Yemen Times Staff
August 29, 2008 - Issue: (1185), Volume 16
Sana’a university students carry out five days marches, demanding raising the enrollment capacity.
SANA’A, Aug. 26 — In tandem with government efforts to tackle youth unemployment, Yemen’s Youth Shoura (Consultative) Council, or YCC, held a three-day session at the Shoura Council to discuss a 2006 strategy report presented by the Civil Services Ministry.
The report cited lack of government jobs, the role of the private sector, lack of cooperation between ministries and favoritism as the main reasons for youth unemployment in Yemen.
Mohammed Al-Kabab, head of the Shoura Council’s political committee, opened the session, saying, “This youth council represents a very interesting initiative that deserves care and interest.”
He went on to say, “The YCC promotes a greater exchange of leadership experience between youth and political leaders from one generation to another. This generation’s problems are different from the past, particularly in terms of unemployment.” During the discussions, YCC members cited facts that demand the Yemeni government provide more jobs. For example, the Civil Service Ministry received 132,000 job applications in 2006, but only 8,000 jobs were available.
Commenting on this, YCC vice president Wojoud Mejalli noted, “That isn’t even 10 percent of the number of applicants, so how can young people find work with such a dismal percentage?”
Council members also stressed the importance of the private sector and its role in helping to decrease unemployment. Faris Al-Himyari, head of the YCC’s media and culture committee, said, “It’s important to talk more about the private sector’s role and seek better cooperation between the public and private sectors. We’re talking about the future here, so I believe it’s important for all sides and parties to help build a safe one.”

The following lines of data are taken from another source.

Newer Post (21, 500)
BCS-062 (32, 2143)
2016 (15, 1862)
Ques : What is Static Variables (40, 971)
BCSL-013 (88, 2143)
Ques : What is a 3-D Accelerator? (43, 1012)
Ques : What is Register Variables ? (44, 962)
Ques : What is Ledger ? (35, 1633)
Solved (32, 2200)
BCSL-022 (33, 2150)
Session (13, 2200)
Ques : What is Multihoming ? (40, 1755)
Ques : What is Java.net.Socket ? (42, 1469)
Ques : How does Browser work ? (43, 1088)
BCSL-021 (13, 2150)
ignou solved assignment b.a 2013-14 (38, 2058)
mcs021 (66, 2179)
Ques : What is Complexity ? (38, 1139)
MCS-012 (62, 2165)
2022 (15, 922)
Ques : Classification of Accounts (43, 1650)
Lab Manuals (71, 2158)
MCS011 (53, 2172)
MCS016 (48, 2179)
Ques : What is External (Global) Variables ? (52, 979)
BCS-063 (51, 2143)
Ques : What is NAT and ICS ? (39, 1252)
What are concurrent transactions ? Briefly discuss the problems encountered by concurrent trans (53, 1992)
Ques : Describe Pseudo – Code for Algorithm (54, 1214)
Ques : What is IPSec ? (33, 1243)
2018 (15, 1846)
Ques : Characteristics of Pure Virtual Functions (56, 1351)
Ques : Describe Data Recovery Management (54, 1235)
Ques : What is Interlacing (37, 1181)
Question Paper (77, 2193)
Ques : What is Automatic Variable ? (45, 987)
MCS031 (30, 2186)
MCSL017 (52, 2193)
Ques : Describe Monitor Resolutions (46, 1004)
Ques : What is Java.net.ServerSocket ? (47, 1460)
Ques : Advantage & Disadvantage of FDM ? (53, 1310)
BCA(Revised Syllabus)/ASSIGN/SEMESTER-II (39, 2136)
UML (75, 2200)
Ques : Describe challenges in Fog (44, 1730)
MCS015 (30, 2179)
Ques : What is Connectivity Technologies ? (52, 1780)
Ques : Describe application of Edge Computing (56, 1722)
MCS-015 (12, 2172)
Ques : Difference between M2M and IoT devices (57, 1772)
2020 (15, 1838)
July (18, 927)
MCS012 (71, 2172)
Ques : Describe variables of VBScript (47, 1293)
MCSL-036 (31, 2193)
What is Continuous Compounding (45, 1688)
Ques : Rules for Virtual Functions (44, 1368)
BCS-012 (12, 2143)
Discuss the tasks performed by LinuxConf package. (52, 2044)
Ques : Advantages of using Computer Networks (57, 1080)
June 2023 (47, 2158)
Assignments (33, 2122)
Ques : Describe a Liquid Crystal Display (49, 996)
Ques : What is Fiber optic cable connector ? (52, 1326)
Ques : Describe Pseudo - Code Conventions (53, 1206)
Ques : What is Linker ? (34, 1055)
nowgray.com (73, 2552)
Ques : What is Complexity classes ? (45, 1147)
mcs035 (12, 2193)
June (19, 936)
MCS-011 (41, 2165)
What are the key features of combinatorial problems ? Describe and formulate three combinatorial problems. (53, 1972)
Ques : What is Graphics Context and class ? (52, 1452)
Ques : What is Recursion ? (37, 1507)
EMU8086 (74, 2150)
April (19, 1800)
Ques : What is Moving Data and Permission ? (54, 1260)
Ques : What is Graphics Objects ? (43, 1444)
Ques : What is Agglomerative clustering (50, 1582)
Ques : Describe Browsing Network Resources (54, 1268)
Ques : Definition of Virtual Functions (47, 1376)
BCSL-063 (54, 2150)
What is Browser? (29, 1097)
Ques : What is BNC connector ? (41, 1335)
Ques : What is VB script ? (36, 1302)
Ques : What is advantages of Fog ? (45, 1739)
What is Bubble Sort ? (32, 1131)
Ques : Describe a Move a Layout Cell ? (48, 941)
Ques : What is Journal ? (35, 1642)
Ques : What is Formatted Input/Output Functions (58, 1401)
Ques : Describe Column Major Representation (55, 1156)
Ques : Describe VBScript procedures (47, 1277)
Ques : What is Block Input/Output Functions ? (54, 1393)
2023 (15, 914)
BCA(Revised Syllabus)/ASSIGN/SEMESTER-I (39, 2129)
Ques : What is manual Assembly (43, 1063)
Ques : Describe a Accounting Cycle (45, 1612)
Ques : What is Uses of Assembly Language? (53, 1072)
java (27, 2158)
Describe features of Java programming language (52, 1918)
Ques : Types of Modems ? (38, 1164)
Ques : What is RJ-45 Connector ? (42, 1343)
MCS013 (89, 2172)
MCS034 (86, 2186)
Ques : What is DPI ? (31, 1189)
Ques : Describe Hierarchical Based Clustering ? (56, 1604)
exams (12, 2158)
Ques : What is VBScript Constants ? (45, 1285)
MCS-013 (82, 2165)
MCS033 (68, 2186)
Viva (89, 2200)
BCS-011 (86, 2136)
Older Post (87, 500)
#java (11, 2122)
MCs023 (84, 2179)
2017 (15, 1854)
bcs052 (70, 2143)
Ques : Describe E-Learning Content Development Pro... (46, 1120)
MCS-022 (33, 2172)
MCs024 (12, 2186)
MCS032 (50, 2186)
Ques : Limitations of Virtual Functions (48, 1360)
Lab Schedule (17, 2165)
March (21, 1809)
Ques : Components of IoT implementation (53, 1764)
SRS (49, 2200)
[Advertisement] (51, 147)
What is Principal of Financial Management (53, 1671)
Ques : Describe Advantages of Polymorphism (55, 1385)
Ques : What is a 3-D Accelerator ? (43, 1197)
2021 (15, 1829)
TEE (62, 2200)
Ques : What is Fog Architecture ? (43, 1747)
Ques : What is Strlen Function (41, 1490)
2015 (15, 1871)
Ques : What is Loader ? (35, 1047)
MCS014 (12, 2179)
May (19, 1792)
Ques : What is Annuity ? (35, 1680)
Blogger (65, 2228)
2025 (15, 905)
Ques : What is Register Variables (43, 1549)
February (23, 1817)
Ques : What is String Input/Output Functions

In the council’s final statement, members indicated that there should be more cooperation between all educational bodies in Yemen, adding that they look forward to creating a better future for young Yemenis by providing them more jobs.
As Mejalli stated, “Yemen’s Ministry of Higher Education and the Civil Services Ministry should have a strategy of cooperation so that college graduates will be able to find jobs. This also would help dispel the many unacceptable phenomena that are growing in this country, one of which is terrorism.”
The YCC noted that such violence mostly results from unemployment and that more cooperation would be a definitive solution. Civil Services Ministry representative Adnan Ahmed maintains that many Yemeni students choose to study difficult specialities. “For example, if a student studies history, he or she may only be able to teach, so what if there’s no need for history schoolteachers? We can’t do anything about such cases. Thus, we need more doctors and engineers because such jobs are always available.”
Adnan Ahmed went on to say, “Also in the 2006 report, we addressed the issue of favoritism, which is a very common problem in Yemen. Most graduates can’t find jobs because those with social or political power install their relatives in government positions instead of others.”
He added, “It’s a very transparent report and we’re looking forward an even better report for 2007.”
The YCC meets every six months to discuss youth issues specified by either the YCC presidential board or the general secretariat panel. The panel holds a monthly meeting to discuss the tasks and achievements of council committees, which operate year round.
The council publishes a quarterly publication documenting its activities and discussing youth issues.
The YCC is a national youth organization consisting of 111 members representing various NGOs, political parties and national education organizations. Its mission is to encourage a spirit of volunteerism among youths and provide them opportunities to participate in civil society and social work.